Body Dysmorphic Disorder (also known as BDD, body dysmorphia, dysmorphic syndrome, or dysmorphophobia), is a condition  that engages the conviction that one’s own look or appearance is strangely  defective, therefore they feel hideous and unworthy, and that their issues are so serious and advanced that they can’t be repaired. The thoughts surrounding this condition are usually overwhelming. A common example is a person (more often a female) who is convinced that they are grossly overweight, and after repeated, obsessive examination in a mirror, they believe it, even though in reality they are grossly underweight, often to the point of being emaciated.

The disorder was first documented in 1886 by Enrico Morselli, who named the condition dysmorphophobia. BDD was recognized by the American Psychiatric Association as a disorder in 1987 with the revision to the third edition of the Diagnostic and Statistical Manuel (DSM).  The name has since been changed from dysmorphophobia to body dysmorphic disorder, as the original implies a phobia of people, not a reluctance to interact socially because of poor body image

About half of those diagnosed with BDD spend several hours a day trying to conceal or correct flaws that are perceived but often not reality.  Sometimes there is in fact a very small flaw, but because of a distortion in their perception, it appears to them to be hugely out of context and unreal. Along with this goes a great degree of social retardation or impairment, as well as problems in employment and/or education. Where does it come from? In many cases it can stem from factors of environment, genetics and social engagement. Approximately 1-2% of the population suffers from this, and again a larger number being women. It can occur in adults or children, but more often surfaces during adolescence during the period when the greatest amount of physiological change takes place. The sad fact is that this condition is amplified by bulling and abuse, particularly in a peer situation.

Problem A -
According to the passage on body dysmorphic disorder, in what year did the American Psychiatric Association recognize BDD as a disorder?
Problem B -
In the passage on body dysmorphic disorder, reproduce word for word everything from "Body Dysmorphic Disorder (also" down to "of being emaciated.".
Problem C -
Extend the passage on body dysmorphic disorder beyond its final sentence.

Data under study -

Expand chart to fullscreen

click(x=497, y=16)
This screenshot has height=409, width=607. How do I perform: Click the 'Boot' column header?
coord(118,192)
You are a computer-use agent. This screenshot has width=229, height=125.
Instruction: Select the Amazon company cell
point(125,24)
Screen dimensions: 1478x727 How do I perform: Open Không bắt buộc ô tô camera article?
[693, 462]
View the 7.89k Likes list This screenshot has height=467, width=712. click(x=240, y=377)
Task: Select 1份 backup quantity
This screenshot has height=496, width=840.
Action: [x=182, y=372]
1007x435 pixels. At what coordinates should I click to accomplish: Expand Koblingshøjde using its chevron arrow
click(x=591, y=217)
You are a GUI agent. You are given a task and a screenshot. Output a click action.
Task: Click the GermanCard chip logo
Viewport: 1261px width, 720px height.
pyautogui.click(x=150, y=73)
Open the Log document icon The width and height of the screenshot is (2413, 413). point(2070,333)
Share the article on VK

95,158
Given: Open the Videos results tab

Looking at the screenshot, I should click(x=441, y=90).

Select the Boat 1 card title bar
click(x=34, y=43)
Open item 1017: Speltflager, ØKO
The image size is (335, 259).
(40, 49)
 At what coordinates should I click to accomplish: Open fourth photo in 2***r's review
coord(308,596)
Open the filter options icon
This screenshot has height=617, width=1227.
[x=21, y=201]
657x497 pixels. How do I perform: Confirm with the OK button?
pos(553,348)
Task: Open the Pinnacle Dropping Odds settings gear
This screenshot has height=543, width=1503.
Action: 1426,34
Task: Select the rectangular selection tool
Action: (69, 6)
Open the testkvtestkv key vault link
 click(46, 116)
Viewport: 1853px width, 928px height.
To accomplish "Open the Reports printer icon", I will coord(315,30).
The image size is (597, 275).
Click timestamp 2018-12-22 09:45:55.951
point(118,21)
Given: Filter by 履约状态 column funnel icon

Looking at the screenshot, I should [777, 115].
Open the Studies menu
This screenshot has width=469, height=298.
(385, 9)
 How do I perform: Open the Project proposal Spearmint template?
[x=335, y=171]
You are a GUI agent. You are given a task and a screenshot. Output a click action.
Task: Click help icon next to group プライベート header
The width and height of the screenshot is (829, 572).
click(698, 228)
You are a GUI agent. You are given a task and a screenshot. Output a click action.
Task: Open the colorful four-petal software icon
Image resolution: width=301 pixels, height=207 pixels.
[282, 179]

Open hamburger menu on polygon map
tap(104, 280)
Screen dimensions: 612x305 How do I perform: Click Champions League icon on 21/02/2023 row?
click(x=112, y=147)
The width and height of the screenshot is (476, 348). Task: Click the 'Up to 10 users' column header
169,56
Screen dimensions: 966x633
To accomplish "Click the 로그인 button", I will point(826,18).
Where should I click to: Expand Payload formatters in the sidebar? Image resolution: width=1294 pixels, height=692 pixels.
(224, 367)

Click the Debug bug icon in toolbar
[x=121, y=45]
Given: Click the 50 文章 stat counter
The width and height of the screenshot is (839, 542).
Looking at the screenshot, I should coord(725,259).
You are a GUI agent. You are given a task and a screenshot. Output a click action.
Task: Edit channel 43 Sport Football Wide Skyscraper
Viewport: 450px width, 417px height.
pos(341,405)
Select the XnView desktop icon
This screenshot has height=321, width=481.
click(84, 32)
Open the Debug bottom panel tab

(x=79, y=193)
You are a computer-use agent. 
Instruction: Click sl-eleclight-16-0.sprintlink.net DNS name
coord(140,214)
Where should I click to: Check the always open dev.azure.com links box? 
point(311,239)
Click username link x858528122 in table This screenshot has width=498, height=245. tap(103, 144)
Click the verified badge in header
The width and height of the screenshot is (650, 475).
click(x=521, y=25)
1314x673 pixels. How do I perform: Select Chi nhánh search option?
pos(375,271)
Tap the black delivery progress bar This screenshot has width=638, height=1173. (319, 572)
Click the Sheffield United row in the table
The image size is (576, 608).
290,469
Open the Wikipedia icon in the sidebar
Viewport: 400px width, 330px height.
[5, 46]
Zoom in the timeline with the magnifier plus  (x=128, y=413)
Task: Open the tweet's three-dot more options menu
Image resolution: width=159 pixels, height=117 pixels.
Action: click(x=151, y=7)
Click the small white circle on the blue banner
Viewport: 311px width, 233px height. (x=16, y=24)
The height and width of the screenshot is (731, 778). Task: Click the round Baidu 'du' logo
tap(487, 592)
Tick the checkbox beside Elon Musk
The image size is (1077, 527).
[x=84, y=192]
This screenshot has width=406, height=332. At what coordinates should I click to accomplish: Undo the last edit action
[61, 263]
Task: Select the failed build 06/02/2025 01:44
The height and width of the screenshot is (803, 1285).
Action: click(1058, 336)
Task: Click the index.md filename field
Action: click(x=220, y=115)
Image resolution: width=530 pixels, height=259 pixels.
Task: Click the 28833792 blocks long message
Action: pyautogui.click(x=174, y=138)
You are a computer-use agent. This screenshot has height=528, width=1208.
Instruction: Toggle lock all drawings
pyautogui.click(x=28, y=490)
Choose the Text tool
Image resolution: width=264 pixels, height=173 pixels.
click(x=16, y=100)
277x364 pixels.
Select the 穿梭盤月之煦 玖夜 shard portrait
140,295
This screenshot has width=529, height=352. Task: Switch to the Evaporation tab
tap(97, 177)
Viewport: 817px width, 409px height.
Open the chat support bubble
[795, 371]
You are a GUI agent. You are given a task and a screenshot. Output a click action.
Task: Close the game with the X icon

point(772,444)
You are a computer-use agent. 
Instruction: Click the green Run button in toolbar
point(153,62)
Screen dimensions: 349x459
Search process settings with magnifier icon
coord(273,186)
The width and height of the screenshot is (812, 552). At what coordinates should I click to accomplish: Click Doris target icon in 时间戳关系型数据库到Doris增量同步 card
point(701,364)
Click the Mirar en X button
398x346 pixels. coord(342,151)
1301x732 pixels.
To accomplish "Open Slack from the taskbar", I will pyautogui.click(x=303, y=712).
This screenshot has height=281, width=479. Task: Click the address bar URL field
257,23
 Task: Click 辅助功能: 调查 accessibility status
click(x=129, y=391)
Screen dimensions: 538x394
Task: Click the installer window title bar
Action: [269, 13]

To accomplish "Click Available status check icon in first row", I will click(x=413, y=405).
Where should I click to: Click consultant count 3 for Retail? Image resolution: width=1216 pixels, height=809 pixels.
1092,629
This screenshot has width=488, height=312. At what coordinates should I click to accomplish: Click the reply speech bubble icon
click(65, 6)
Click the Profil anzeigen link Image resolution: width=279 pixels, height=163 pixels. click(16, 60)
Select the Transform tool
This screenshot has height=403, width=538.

Task answer A -
1987

Task answer B -
Body Dysmorphic Disorder (also known as BDD, body dysmorphia, dysmorphic syndrome, or dysmorphophobia), is a condition  that engages the conviction that one’s own look or appearance is strangely  defective, therefore they feel hideous and unworthy, and that their issues are so serious and advanced that they can’t be repaired. The thoughts surrounding this condition are usually overwhelming. A common example is a person (more often a female) who is convinced that they are grossly overweight, and after repeated, obsessive examination in a mirror, they believe it, even though in reality they are grossly underweight, often to the point of being emaciated.

Task answer C -
People living through BDD often wish to change or improve the characteristics of their physical appearance that they find unacceptable, often attempting cosmetic surgery or dermatological treatment, but this generally doesn’t resolve the symptoms.  Compulsive behavior such as picking of the skin is very common. Much of this results from shame or perceived imperfection. BDD has also usually considered a parallel to Obsessive Compulsive Disorder (OCD) and many of its characteristics.  BDD results in greater levels of depression and a greater fear of social interaction.

As far as treatment is concerned, classic cognitive behavioral therapy has had considerable success, coupled with group support such as 12-step and other programs.